### About this task
The answer must be an exact copy of the lines from the one containing "Task: Select the XL size row label" through the last line of the records, with the pictures left out.

### Information supplied
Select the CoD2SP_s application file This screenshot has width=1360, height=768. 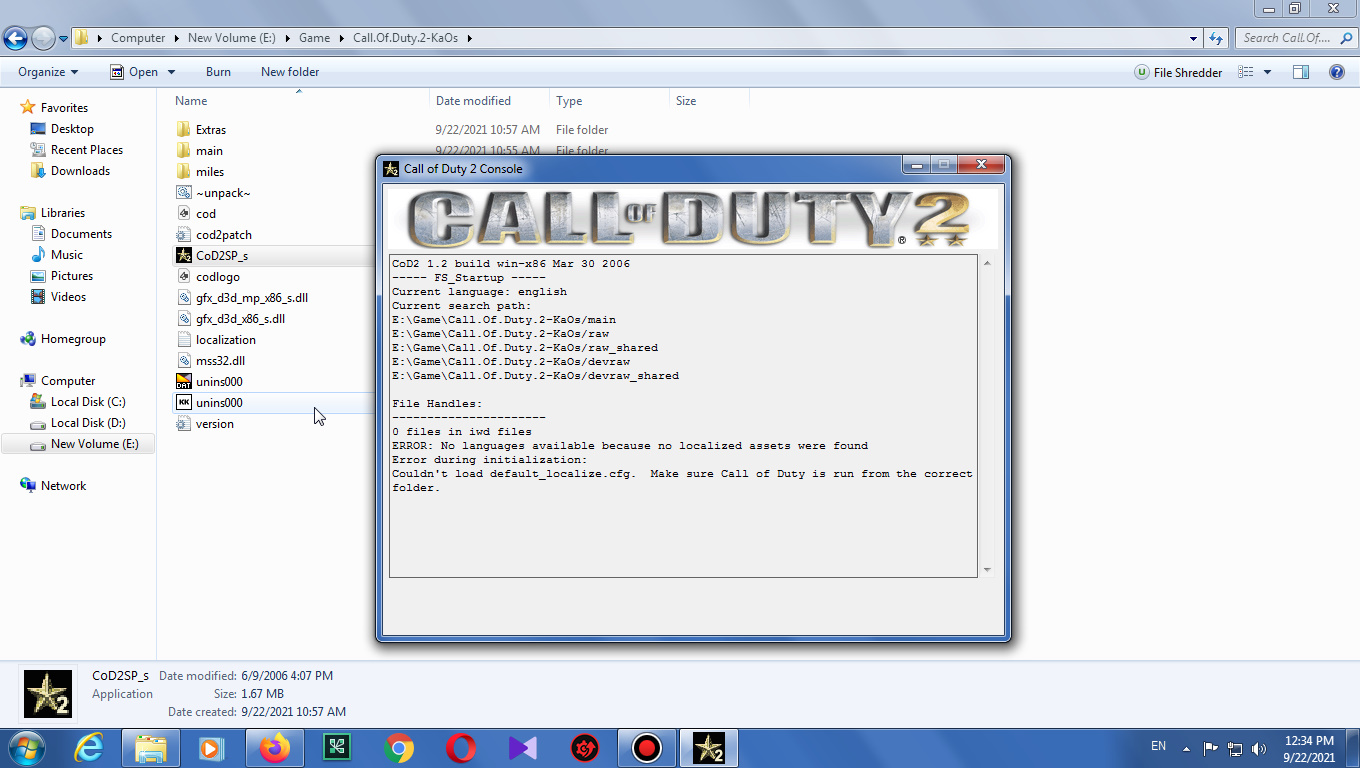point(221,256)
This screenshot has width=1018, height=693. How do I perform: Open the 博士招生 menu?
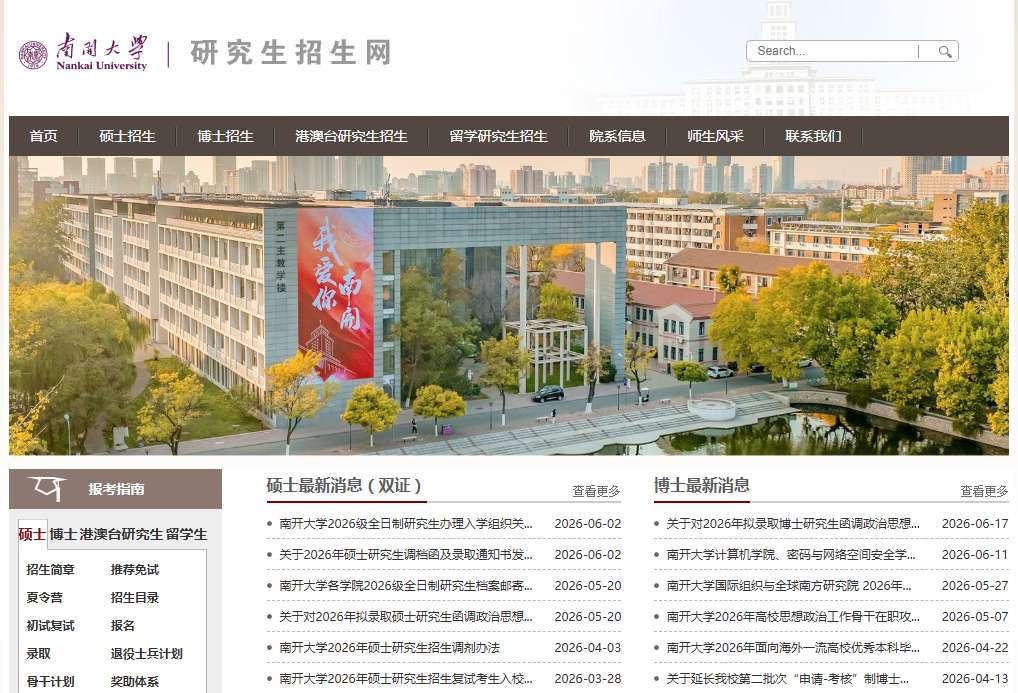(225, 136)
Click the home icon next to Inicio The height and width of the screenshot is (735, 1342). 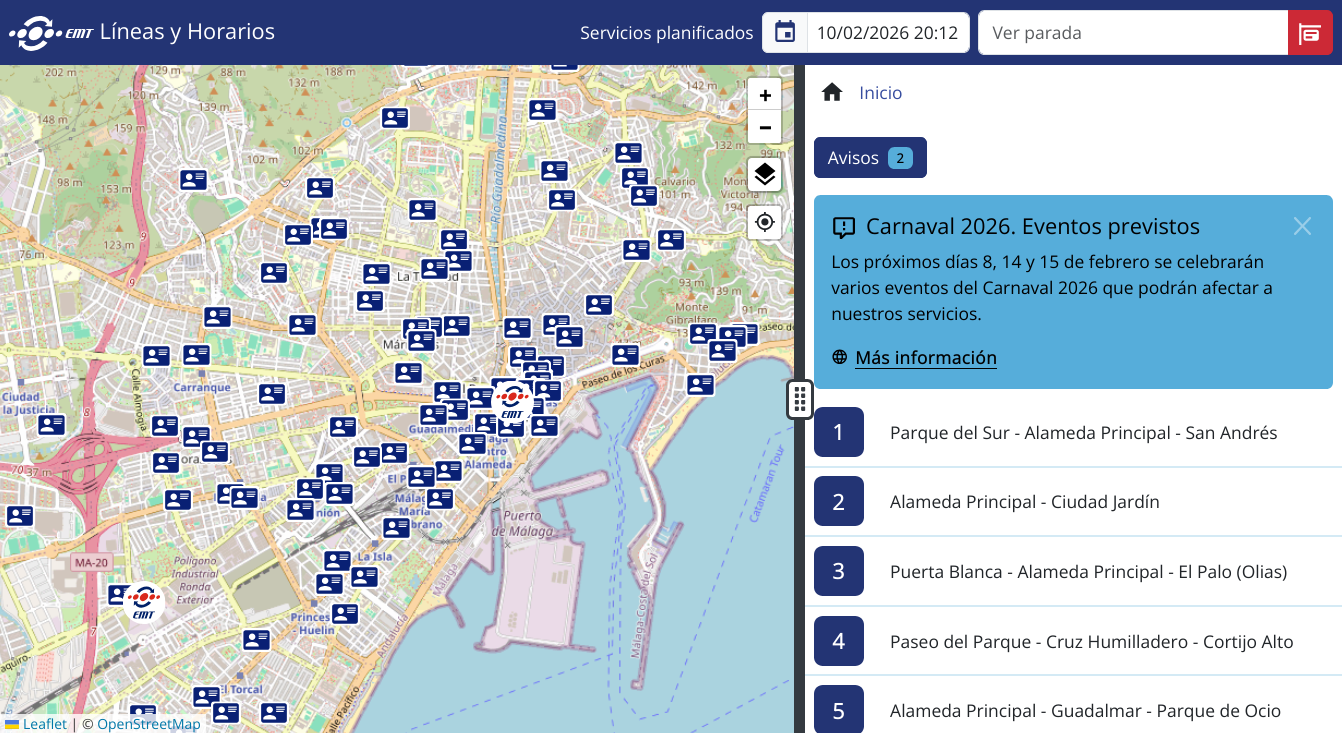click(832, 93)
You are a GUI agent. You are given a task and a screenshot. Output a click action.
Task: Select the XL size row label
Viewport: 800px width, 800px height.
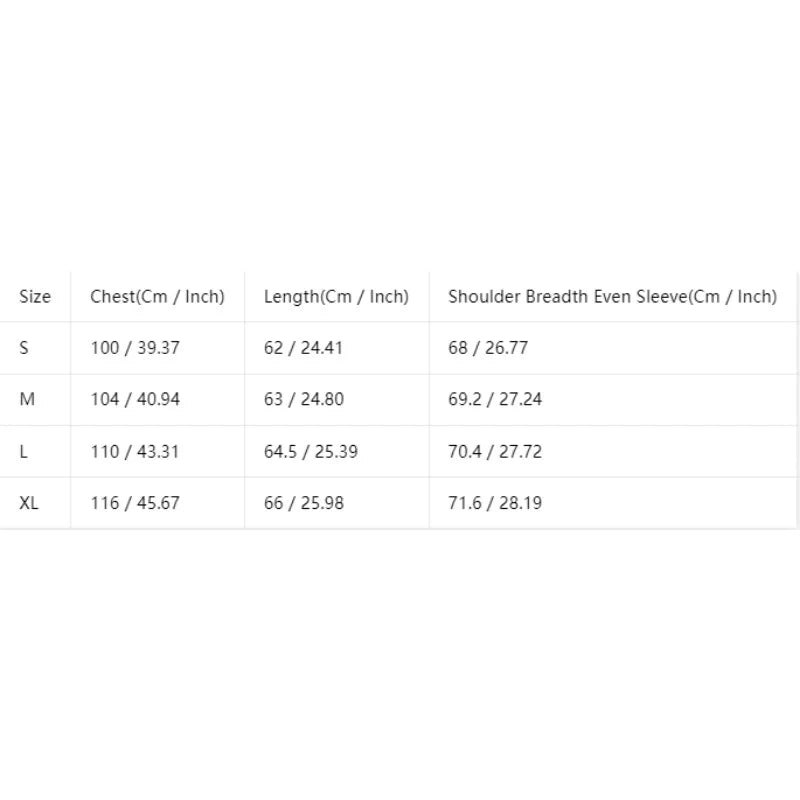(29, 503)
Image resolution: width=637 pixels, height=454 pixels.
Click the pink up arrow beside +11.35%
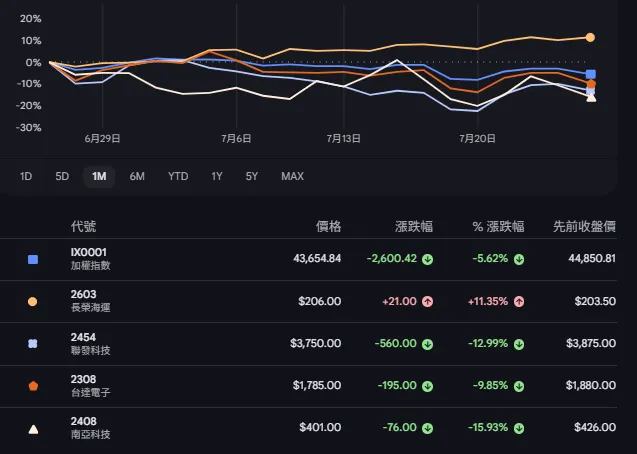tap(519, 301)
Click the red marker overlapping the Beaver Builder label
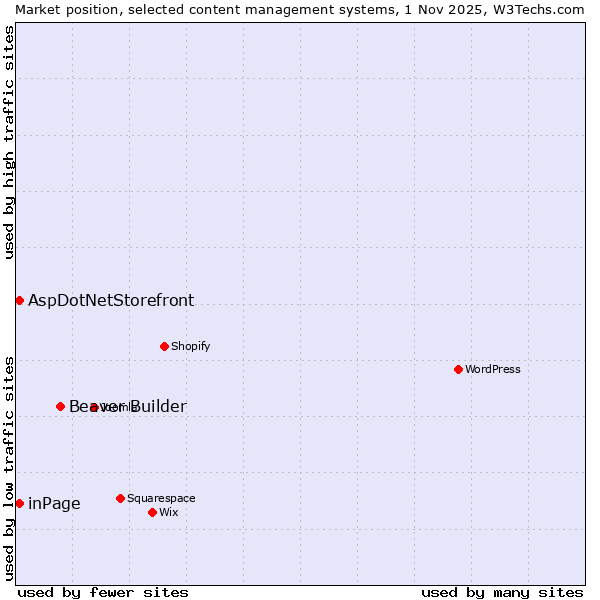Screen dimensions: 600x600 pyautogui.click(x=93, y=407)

### Result for this task
Task: Select the XL size row label
Viewport: 800px width, 800px height.
(29, 503)
Image resolution: width=637 pixels, height=454 pixels.
Click the pink up arrow beside +11.35%
tap(519, 301)
Click the red marker overlapping the Beaver Builder label
Screen dimensions: 600x600 pyautogui.click(x=93, y=407)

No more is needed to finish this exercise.